One of the most important qualitative distinctions Schumacher has in mind is that between primary and secondary goods. Primary goods are those which human beings don’t produce, i.e. natural resources. Secondary goods are the products and services which we make, but which have their ultimate origin in the natural world. To pretend that all goods are equal in the sense of being convertible in principle and given a monetary value is to fail to recognize the essential incommensurability between these different categories of goods.

Additionally, he refers to meta-economic factors which are presupposed by economics but not adequately dealth with by its concepts. The entire natural environment, especially things not amenable to private appropriation like air, water, and soil, constitutes the framework that any economic activity depends on, but they typically fail to appear in economic calculation and therefore the damage that economic activity may cause them is ignored.

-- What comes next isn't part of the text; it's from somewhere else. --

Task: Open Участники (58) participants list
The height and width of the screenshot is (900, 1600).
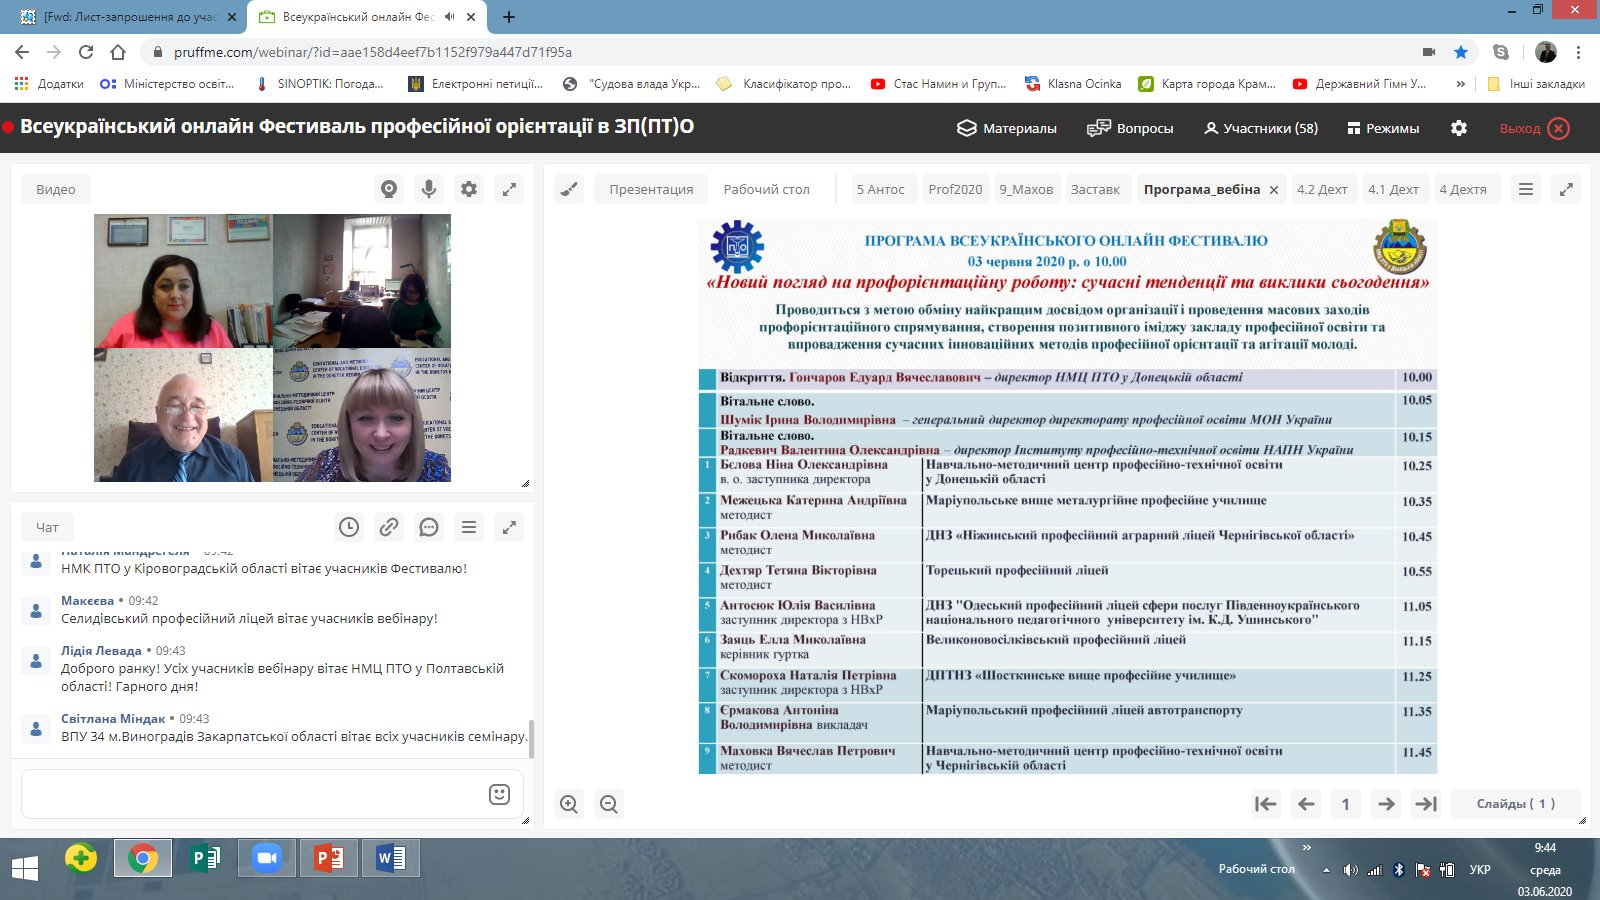Action: (x=1261, y=128)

This is a bit like sawing off the branch you’re sitting on.

All of these considerations can, perhaps, be summed up under the heading of ends versus means. Economics can tell us what means are most efficient for acheiving given ends, but it can’t tell us what ends are worth pursuing. It may be that it’s not the economists who are at fault here, but the policy makers who are too timid to question the value of things like limitless growth. Debates about things like trade agreements or how best to address climate change are almost inevitably couched in economic terms, with the unspoken assumption being that anything which threatens aggregate economic growth is ipso facto bad and anything which promotes it is good, regardless of their effect on non-economic values.

The trouble about valuing means above ends–which, as confirmed by Keynes, is the attitude of modern economics–is that it destroys man’s freedom and power to choose the ends he really favours; the development of means, as it were, dictates the choice of ends. Obvious examples are the pursuit of supersonic transport speeds and the immense efforts made to land men on the moon. The conception of these aims was not the result of any insight into real human needs and aspirations, which technology is meant to serve, but solely of the fact that the necessary technical means appeared to be available. (p. 51)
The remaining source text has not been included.